Every line from the one that contains "Style by (206, 2089)" to the end of the records must be restated word for word. No other line belongs in the answer.

-- STORED DATA follows --

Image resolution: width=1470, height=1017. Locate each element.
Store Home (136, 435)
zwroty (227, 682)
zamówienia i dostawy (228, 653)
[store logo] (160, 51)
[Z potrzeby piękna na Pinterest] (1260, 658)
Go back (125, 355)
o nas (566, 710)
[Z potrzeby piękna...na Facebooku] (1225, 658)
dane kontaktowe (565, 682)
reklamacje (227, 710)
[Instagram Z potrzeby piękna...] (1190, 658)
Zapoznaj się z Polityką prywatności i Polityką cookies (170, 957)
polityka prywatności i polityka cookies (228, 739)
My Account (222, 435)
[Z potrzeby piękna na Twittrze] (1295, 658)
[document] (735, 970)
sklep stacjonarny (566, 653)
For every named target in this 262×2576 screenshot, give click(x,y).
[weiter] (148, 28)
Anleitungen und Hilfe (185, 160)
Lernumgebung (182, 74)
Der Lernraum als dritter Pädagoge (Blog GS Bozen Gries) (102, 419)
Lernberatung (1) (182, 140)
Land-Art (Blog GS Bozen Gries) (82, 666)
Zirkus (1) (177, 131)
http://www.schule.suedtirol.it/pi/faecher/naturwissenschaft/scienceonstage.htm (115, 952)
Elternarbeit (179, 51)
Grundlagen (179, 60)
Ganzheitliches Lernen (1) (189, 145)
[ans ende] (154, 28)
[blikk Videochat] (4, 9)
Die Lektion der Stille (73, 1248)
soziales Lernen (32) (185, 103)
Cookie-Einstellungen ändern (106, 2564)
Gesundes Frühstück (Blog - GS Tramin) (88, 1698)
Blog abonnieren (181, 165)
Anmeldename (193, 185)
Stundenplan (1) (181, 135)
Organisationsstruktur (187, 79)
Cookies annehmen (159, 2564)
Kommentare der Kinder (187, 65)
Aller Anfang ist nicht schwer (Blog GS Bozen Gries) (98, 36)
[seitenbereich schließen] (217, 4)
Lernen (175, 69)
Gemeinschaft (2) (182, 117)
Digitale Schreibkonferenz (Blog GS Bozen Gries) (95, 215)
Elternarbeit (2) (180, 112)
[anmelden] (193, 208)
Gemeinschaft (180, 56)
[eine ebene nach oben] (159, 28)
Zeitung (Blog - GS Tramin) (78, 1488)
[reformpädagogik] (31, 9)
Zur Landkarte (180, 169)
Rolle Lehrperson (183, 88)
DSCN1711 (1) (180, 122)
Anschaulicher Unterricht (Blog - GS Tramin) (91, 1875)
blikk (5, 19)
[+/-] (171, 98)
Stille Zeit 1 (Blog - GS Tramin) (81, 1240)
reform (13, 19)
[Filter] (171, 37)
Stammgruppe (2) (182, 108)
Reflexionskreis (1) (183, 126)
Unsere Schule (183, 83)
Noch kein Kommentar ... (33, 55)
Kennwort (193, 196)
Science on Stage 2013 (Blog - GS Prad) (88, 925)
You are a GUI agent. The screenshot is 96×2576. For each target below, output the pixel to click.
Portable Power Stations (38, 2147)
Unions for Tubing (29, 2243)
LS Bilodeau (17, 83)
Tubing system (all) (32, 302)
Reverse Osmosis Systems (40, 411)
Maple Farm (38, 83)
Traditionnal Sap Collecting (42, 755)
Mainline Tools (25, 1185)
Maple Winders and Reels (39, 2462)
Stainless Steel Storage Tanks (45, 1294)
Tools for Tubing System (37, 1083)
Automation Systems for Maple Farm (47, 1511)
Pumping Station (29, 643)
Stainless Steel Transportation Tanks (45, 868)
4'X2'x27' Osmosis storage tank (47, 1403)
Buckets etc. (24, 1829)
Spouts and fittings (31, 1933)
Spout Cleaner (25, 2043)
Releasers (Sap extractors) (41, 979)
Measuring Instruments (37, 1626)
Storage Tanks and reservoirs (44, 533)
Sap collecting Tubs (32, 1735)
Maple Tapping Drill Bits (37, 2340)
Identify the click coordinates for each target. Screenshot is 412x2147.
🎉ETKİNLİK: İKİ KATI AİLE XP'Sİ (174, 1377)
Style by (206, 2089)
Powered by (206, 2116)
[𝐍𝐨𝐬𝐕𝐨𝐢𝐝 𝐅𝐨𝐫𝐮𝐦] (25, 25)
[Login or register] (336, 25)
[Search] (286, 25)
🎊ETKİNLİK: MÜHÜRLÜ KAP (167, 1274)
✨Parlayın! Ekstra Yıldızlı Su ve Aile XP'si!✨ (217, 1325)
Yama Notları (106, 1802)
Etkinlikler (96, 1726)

-- STORED DATA concluded --

> [SOLUTION TO THIS TASK]:
Style by (206, 2089)
Powered by (206, 2116)
[𝐍𝐨𝐬𝐕𝐨𝐢𝐝 𝐅𝐨𝐫𝐮𝐦] (25, 25)
[Login or register] (336, 25)
[Search] (286, 25)
🎊ETKİNLİK: MÜHÜRLÜ KAP (167, 1274)
✨Parlayın! Ekstra Yıldızlı Su ve Aile XP'si!✨ (217, 1325)
Yama Notları (106, 1802)
Etkinlikler (96, 1726)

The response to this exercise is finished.